Wann besitzt ein Schwarzbau Bestandsschutz?

Ist eine bauliche Anlage sowohl formell als auch materiell illegal, so kann sie trotzdem Bestandsschutz genießen, wenn sie ursprünglich materiell rechtmäßig errichtet wurde. Diese Rechtmäßigkeit muss sich aber über mindestens drei Monate erstreckt haben.

Diese Ansicht der Rechtsprechung könnte sich aber in Zukunft ändern, da sie in der Literatur zum Teil scharf kritisiert wird.

Was bedeutet „Schutz gegen Einwirkungen“?

Art. 11 BayBO definiert diesen Schutz sehr umfangreich:

Bauliche Anlagen sind so anzuordnen, zu errichten, zu ändern und instand zu halten, dass durch Wasser, Feuchtigkeit, pflanzliche und tierische Schädlinge sowie andere chemische, physikalische oder biologische Einflüsse Gefahren oder unzumutbare Belästigungen nicht entstehen.

Grundsätzlich dürfen Umweltbedingungen dem Bauwerk also nichts anhaben können.

Was ist ein Bauvorhaben?

Als Bauvorhaben gelten gemäß § 29 Abs. 1 BauGB die „Errichtung, Änderung oder Nutzungsänderung von baulichen Anlagen zum Inhalt haben, und Aufschüttungen und Abgrabungen größeren Umfangs sowie Ausschachtungen, Ablagerungen einschließlich Lagerstätten“.

Was ist eine bauliche Anlage?

Da sich das Bauplanungsrecht und das Bauordnungsrecht von ihrer Zielsetzung her unterscheiden, gibt es auch unterschiedliche Definitionen der baulichen Anlage.
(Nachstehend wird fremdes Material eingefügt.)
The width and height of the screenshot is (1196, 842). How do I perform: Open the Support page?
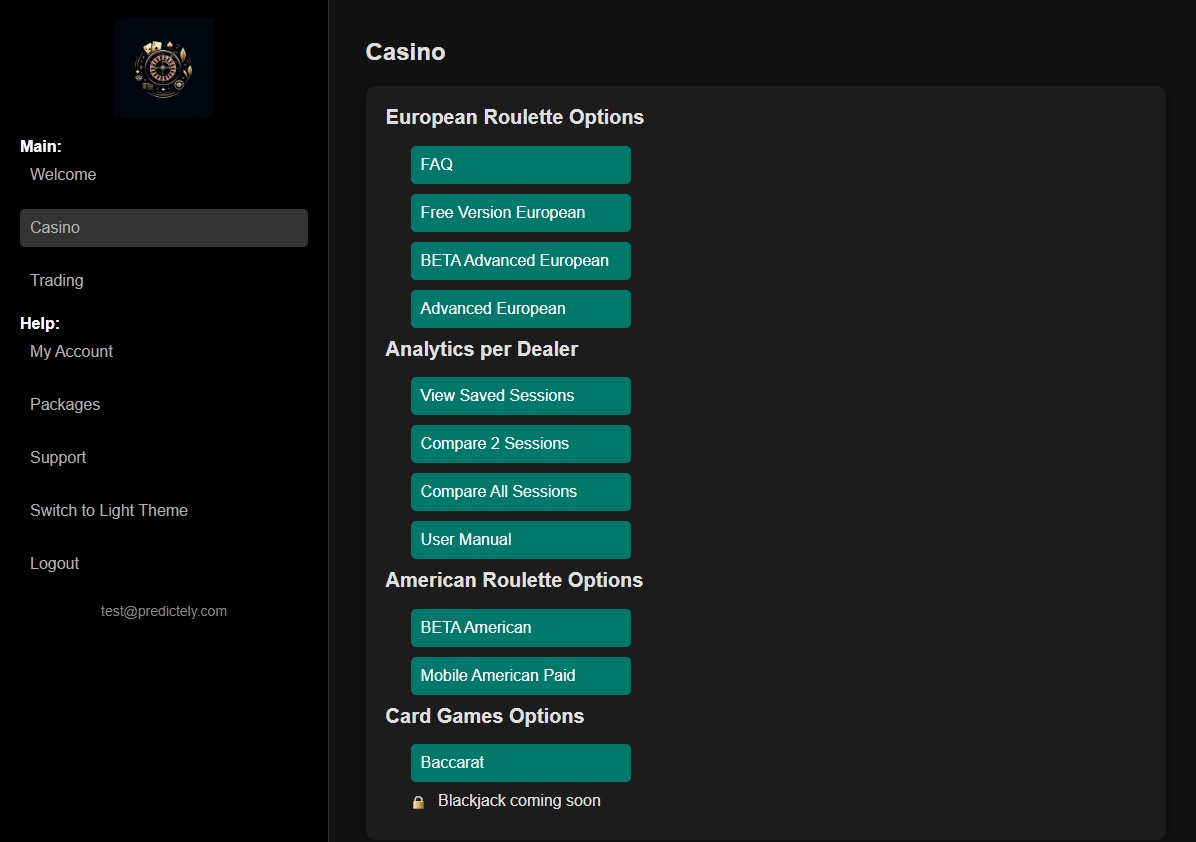coord(58,457)

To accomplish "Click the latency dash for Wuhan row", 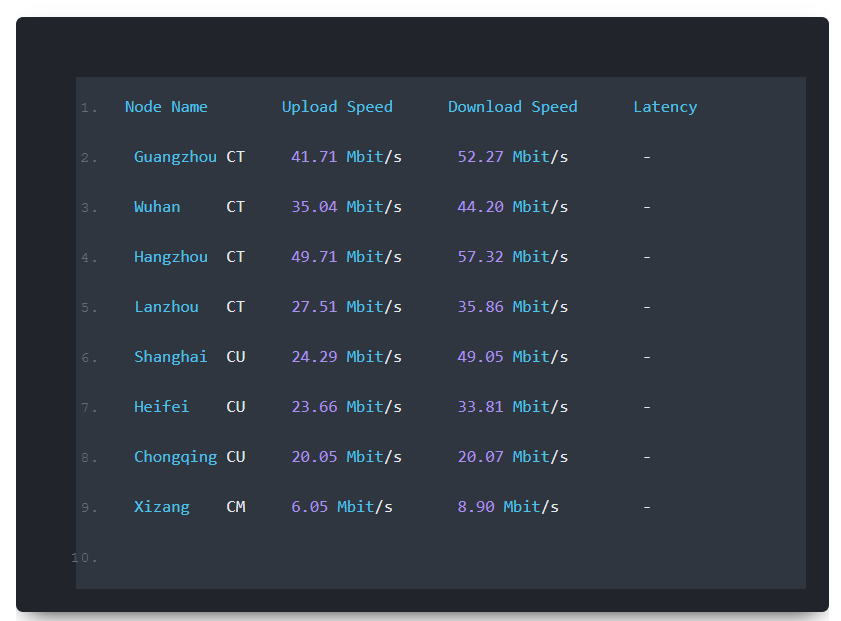I will 646,206.
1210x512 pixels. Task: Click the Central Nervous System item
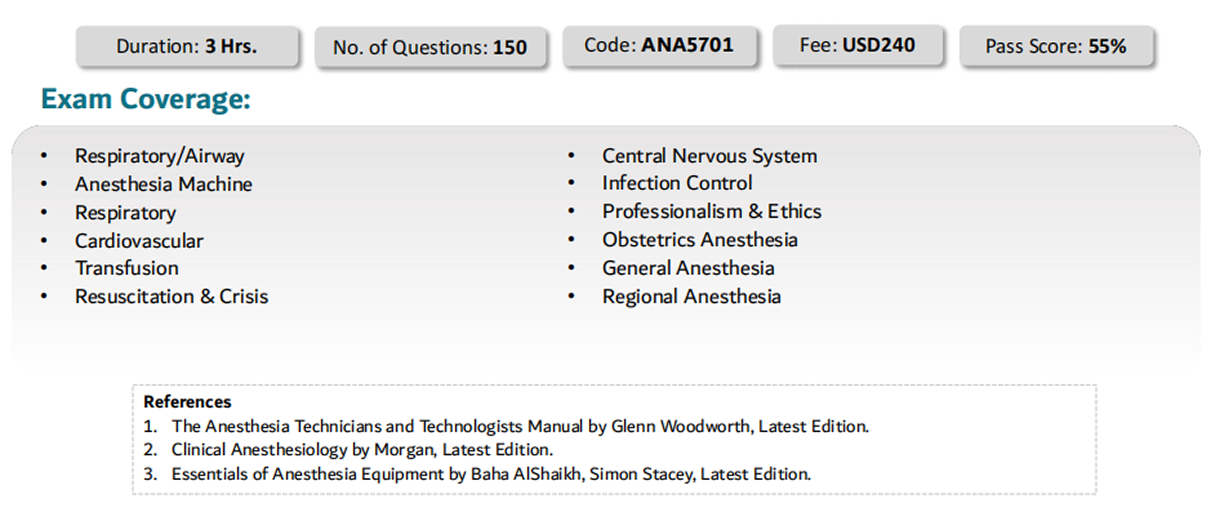710,156
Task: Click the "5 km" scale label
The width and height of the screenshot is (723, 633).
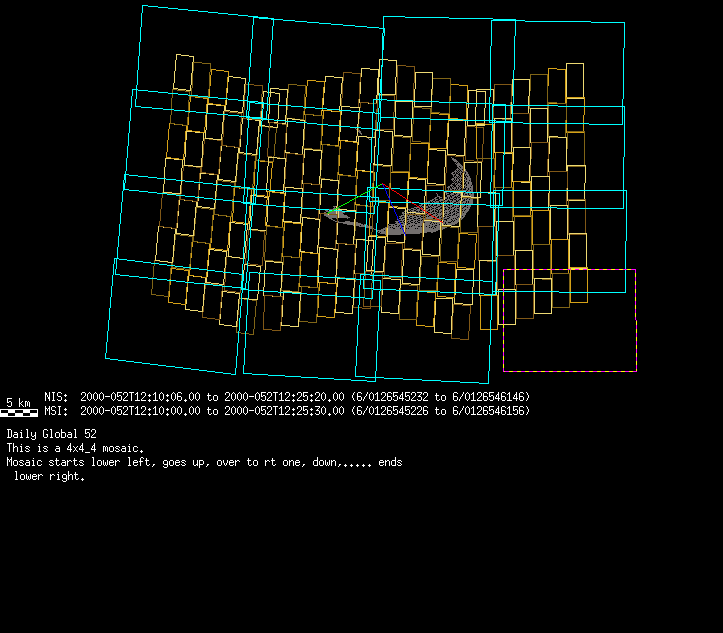Action: click(18, 402)
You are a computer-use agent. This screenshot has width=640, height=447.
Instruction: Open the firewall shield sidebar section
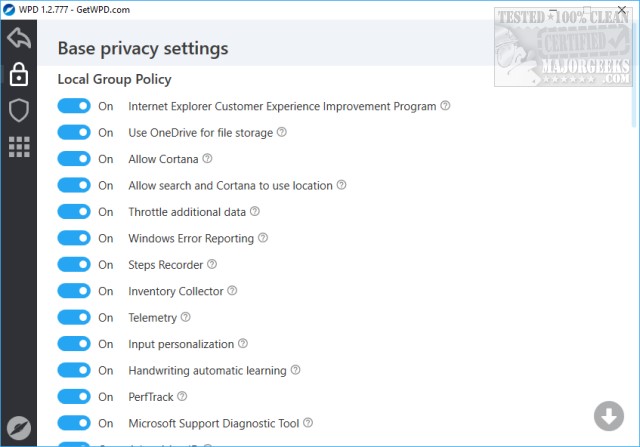(18, 111)
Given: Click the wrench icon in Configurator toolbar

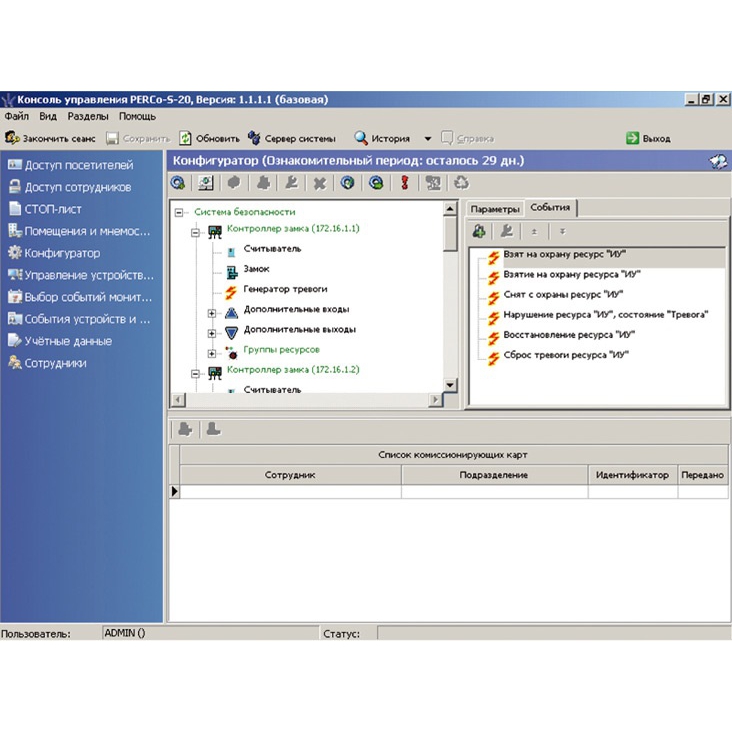Looking at the screenshot, I should click(x=292, y=183).
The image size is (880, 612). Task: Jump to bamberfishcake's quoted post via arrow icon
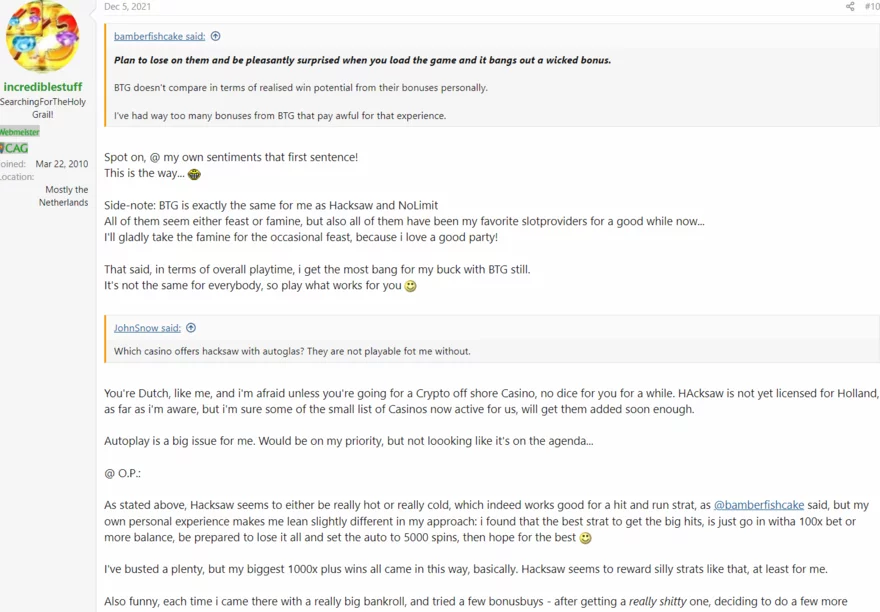pos(215,36)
Im Baugesetzbuch versteht man darunter alle Anlagen, die auf Dauer mit dem Erdboden verbunden sind, aus Baustoffen und Bauteilen hergestellt worden sind und bodenrechtliche Relevanz aufweisen.

Die Bayerische Bauordnung verzichtet dagegen auf das Merkmal der bodenrechtlichen Relevanz und versteht darunter nur „mit dem Erdboden verbundene, aus Bauprodukten hergestellte Anlagen“ (Art. 2 Abs. 1 BayBO).

Im Wesentlichen sind diese Begriffe also gleich, trotzdem darf die Definition aus dem einen Gesetz nicht eins zu eins auf das jeweils andere übertragen werden.